Storage for HPC in the finance sector
This article provides recommendations for implementing storage in HPC environments for the finance sector. Large-scale HPC workloads in finance environments create demands for data storage and access that exceed the capabilities of traditional cloud file systems.
Design considerations
To decide which storage solution to use, you need to take into account the following application requirements.
- Latency
- IOPS
- Throughput
- File sizes and number
- Job runtime
- Associated costs
- Affinity for storage location: on-premises versus Azure
Design recommendations
Use Standard or Premium Azure Blob Storage for high-throughput, low-latency storage. It offers these benefits:
- It provides exabyte-scale, high-throughput, low-latency access where necessary, a familiar file system, and multi-protocol access (REST, HDFS, NFS).
- It's cost effective.
- You can mount Blob Storage as a file system by using BlobFuse. Doing so makes it easy to allow multiple nodes to mount the same container for read-only scenarios.
- It supports NFS 3.0 at the blob service endpoint for high-throughput, read-heavy workloads.
- You can optimize costs by moving data to cooler tiers via the ability to perform lifecycle management with last update/access time intelligent tiering, with customizable policies.
Use Azure NetApp Files for ReadWriteMany (unique) or write-once, read-once applications. It provides these benefits:
- A wide choice of file protocols (NFSv3, NFSv4.1, SMB3).
- Performance that's comparable with on-premises performance, with multiple tiers (Ultra, Premium, Standard).
- Deploys in minutes and offers a wide range of tiers and flexibility.
- Flexible capacity pool types and performance, where the QoS per volume is automatically assigned based on the tier of the pool and the volume quota.
The following table provides a comparison of Blob Storage, Azure Files, Azure Managed Lustre, and Azure NetApp Files.

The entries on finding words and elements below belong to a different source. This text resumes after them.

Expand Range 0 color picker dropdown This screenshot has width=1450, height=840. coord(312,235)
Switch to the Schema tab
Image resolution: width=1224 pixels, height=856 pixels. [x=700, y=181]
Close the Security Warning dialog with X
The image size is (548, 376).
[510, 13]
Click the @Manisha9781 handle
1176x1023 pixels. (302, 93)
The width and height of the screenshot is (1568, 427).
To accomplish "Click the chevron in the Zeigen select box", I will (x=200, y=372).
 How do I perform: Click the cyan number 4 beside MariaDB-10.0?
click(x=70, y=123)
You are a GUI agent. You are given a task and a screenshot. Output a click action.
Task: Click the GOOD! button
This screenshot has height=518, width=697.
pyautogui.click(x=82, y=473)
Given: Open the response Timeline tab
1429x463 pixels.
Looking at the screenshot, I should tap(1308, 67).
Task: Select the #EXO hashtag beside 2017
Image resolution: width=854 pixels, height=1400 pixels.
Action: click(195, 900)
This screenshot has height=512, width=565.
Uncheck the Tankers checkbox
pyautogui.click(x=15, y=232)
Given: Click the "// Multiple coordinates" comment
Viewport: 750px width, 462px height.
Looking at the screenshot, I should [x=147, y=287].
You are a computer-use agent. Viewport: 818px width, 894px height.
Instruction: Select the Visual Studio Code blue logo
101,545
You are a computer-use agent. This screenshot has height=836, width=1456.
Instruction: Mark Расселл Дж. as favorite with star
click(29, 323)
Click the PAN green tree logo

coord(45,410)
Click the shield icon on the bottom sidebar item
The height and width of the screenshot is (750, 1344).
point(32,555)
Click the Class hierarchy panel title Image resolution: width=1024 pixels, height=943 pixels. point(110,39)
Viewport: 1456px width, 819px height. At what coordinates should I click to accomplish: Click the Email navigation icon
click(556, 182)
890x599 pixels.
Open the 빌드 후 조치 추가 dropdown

Blob Storage | Azure Files | Azure Managed Lustre | Azure NetApp Files | |
---|---|---|---|---|
Use cases | Best suited for large-scale read-heavy sequential access workloads where data is ingested once and minimally modified. Low total cost of ownership, if there's light maintenance. |
A highly available service that's best suited for random access workloads. For NFS shares, Azure Files provides full POSIX file system support. The built-in CSI driver enables you to easily use it from container platforms like Azure Container Instances and Azure Kubernetes Service (AKS), in addition to VM-based platforms. |
Azure Managed Lustre is a fully managed parallel file system best suited to medium to large HPC workloads. Enables HPC applications in the cloud without breaking application compatibility by providing familiar Lustre parallel file system functionality, behaviors, and performance, securing long-term application investments. |
A fully managed file service in the cloud, powered by NetApp, with advanced management capabilities. Azure NetApp Files is suited for workloads that require random access. It provides broad protocol support and improved data protection. |
Available protocols | NFS 3.0 REST Azure Data Lake Storage |
SMB NFS 4.1 (No interoperability between either protocol.) |
Lustre | NFS 3.0 and 4.1 SMB |
Key features | Integrated with Azure HPC Cache for low-latency workloads. Integrated management, including lifecycle management, immutable blobs, data failover, and metadata index. |
Zonally redundant for high availability. Consistent single-digit millisecond latency. Predictable performance and cost that scales with capacity. |
High storage capacity up to 2.5PB. Low (~2ms) latency. Spin up new clusters in minutes. Supports containerized workloads with AKS. |
Extremely low latency (as low as sub-millisecond). Rich NetApp ONTAP management capability, like SnapMirror Cloud. Consistent hybrid cloud experience. |
Performance (per volume) | As much as 20,000 IOPS. As much as 100 GiB/s throughput. | As much as 100,000 IOPS. As much as 80 GiB/s throughput. | As much as 100,000 IOPS, up to 500 GiB/s throughput. | As much as 460,000 IOPS. As much as 36 GiB/s throughput. |
Scale | As much as 2 PiB for a single volume. As much as ~4.75 TiB for a single file. No minimum capacity requirements. |
As much as 100 TiB for a single volume. As much as 4 TiB for a single file. 100 GiB minimum capacity. |
As much as 2.5 PiB for a single volume. As much as 32 PB for a single file. 4 TiB minimum capacity. |
As much as 100 TiB for a single volume. As much as 16 TiB for a single file. Consistent hybrid cloud experience. |
Pricing | Azure Blob Storage pricing | Azure Files pricing | Azure Managed Lustre pricing | Azure NetApp Files pricing |
Next steps
The following articles provide guidance that you might find helpful at various points during your cloud adoption process. They can help you succeed in your cloud adoption scenario for HPC in the finance sector.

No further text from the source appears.